Wednesday, April 25, 2012

The Good Life Part 4


We are continuing our study of grace this week.  Without grace, we are unworthy to receive anything from God.  With grace, we receive His righteousness as a gift.  Our operating definition of grace is the unmerited, unearned, and undeserved favor of God.  We are given these gifts because we are His children, and for no other reason.

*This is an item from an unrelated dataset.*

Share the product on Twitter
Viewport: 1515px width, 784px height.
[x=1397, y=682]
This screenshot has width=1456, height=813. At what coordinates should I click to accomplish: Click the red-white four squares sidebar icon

Ephesians 5 recounts how our relationship with God is like a marriage.  Husbands are supposed to love our wives as Christ loved the church.  He washes the bride with His word and presents her to Himself radiant, holy, perfect, and blameless.  It is not up to us to make ourselves that way, but we still do what we can not sin.  Then Jesus does what we can’t.  Verses 22-23 refer  to how Jesus took a beating in His body in order to save the church.  It also says we need to submit to Christ.  This does not mean following all the rules or accepting condemnation for our shortfallings, but it means submitting to His love.  That also means we submit to His thoughts for us and His abilities through us.  Outside of grace, we think we have to earn God’s love.  Christ gave everything when we were at our worst (that is a good lesson for having a successful marriage as well—love the person when they are not at their best). 



Verses 29-30 resonate the fact that God never hates us.  He may not be pleased with everything we do, but He never hates us, His body.  God can purify us from the inside out.  God tried purifying from the outside in with Noah, but it didn’t work.  A good example of this is Paul.  God saw his passion.  He took out the misguided part of murdering Christians and used the passion inside Paul to glorify Himself.  Let God clean it up.  There are things in my life I tried to fix for years and failed, but when I got into the Word (not about those problems but just in general), they over time fixed themselves without me trying.



Song of Songs shows a picture of our relationship with God, the Beloved. The bride starts as “My Beloved is mine,” but at the end “I am my Beloved’s.”  This is maturity.  God wants us instead of hanging on to let go (Hebrews 10:22-23).  We are not to hold onto Jesus but to hold onto hope and rest.  God hangs on to us because we can not do it.



John 14 says the Holy Spirit will teach us all we need to know and will remind us of all we have been taught.  It also emphasizes that we should have peace, not let our heart be troubled and not be afraid.  After this, people were about to push Him off a cliff, but Jesus just walked right through them.  He had a lot of peace to be able to know that was not His purpose and just walk right in.  When Jesus was in the storm in the boat, He was sleeping because He was at peace.  He woke up because His people were worried, and He cared.